The "genre-busting" novel spans numerous types of literature, with critics identifying aspects of fantasy, science fiction, mystery, satire, romance, and thriller. This led one critic to jokingly suggest that Fforde "must have jotted a bundle of unrelated ideas on slips of paper", and, "instead of tossing them in a hat and choosing a few topics as the focus of his story, [he] grabbed the whole hat." Fforde's quirky writing style has led to comparisons with other notable writers, most frequently Douglas Adams, for similar "surrealism and satire", and Lewis Carroll, for similar "nonsense and wordplay".

Reviewers have compared Fforde to other authors, including Woody Allen, Sara Paretsky, and Connie Willis. One critic wondered if Fforde was more "Monty Python crossed with Terry Pratchett, or J. K. Rowling mixed with Douglas Adams." The novel was praised for its fast-paced action, wordplay, and "off-centre humour".

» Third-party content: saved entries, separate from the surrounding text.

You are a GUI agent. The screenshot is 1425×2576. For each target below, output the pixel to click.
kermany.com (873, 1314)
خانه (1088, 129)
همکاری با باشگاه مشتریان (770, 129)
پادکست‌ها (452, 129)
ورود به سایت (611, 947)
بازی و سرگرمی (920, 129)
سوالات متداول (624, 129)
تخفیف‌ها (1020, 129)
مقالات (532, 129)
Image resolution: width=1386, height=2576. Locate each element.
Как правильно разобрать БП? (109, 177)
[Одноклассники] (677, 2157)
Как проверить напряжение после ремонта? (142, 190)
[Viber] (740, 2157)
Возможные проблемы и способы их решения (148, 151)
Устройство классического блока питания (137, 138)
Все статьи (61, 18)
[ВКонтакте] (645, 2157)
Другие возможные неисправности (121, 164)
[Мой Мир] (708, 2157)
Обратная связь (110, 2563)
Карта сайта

Mary Hamilton of The Guardian described the experience as
"the page opens like a trapdoor and you simply fall through. The Eyre Affair takes that feeling, the moment you lose the sense of yourself and become engrossed in the story, and creates high adventure and wild drama around the porous boundaries between fiction and real life."

Some reviewers criticised the novel for "convoluted" plots and "dangling details", as well as inconsistent dialogue that "can veer from wittily wicked to non-sequitur", and minor characters who "drift in and out of scenes".